▶ PROMPT
Output each entry verbatim.

▶ MATERIAL FOR THIS TASK
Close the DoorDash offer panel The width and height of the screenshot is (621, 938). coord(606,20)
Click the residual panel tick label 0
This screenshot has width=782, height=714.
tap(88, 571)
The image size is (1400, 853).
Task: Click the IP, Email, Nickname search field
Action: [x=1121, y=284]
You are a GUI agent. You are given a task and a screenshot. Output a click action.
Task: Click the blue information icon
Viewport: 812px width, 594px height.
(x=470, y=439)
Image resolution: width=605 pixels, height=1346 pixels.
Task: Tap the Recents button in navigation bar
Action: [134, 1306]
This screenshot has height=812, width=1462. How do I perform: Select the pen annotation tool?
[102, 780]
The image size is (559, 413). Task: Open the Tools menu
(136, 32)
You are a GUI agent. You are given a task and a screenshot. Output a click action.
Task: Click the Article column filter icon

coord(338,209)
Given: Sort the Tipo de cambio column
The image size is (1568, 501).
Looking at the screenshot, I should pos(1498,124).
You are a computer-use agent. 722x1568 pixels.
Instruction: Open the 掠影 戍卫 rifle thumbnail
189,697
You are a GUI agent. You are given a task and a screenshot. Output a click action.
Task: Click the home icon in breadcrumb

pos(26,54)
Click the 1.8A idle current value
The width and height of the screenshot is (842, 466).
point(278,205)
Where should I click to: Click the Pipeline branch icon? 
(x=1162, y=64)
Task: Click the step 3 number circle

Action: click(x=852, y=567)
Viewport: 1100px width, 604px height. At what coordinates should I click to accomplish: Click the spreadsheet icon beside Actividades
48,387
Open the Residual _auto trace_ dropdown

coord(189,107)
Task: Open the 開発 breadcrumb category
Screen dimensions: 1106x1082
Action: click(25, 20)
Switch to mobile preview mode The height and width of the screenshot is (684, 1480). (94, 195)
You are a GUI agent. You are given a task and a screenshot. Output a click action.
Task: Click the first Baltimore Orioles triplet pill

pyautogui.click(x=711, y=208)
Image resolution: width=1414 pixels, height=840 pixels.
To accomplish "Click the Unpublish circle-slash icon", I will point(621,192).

▶ ANSWER SECTION
Close the DoorDash offer panel The width and height of the screenshot is (621, 938). coord(606,20)
Click the residual panel tick label 0
This screenshot has width=782, height=714.
tap(88, 571)
The image size is (1400, 853).
Task: Click the IP, Email, Nickname search field
Action: [x=1121, y=284]
You are a GUI agent. You are given a task and a screenshot. Output a click action.
Task: Click the blue information icon
Viewport: 812px width, 594px height.
(x=470, y=439)
Image resolution: width=605 pixels, height=1346 pixels.
Task: Tap the Recents button in navigation bar
Action: [134, 1306]
This screenshot has height=812, width=1462. How do I perform: Select the pen annotation tool?
[102, 780]
The image size is (559, 413). Task: Open the Tools menu
(136, 32)
You are a GUI agent. You are given a task and a screenshot. Output a click action.
Task: Click the Article column filter icon

coord(338,209)
Given: Sort the Tipo de cambio column
The image size is (1568, 501).
Looking at the screenshot, I should pos(1498,124).
You are a computer-use agent. 722x1568 pixels.
Instruction: Open the 掠影 戍卫 rifle thumbnail
189,697
You are a GUI agent. You are given a task and a screenshot. Output a click action.
Task: Click the home icon in breadcrumb

pos(26,54)
Click the 1.8A idle current value
The width and height of the screenshot is (842, 466).
point(278,205)
Where should I click to: Click the Pipeline branch icon? 
(x=1162, y=64)
Task: Click the step 3 number circle

Action: click(x=852, y=567)
Viewport: 1100px width, 604px height. At what coordinates should I click to accomplish: Click the spreadsheet icon beside Actividades
48,387
Open the Residual _auto trace_ dropdown

coord(189,107)
Task: Open the 開発 breadcrumb category
Screen dimensions: 1106x1082
Action: click(25, 20)
Switch to mobile preview mode The height and width of the screenshot is (684, 1480). (94, 195)
You are a GUI agent. You are given a task and a screenshot. Output a click action.
Task: Click the first Baltimore Orioles triplet pill

pyautogui.click(x=711, y=208)
Image resolution: width=1414 pixels, height=840 pixels.
To accomplish "Click the Unpublish circle-slash icon", I will point(621,192).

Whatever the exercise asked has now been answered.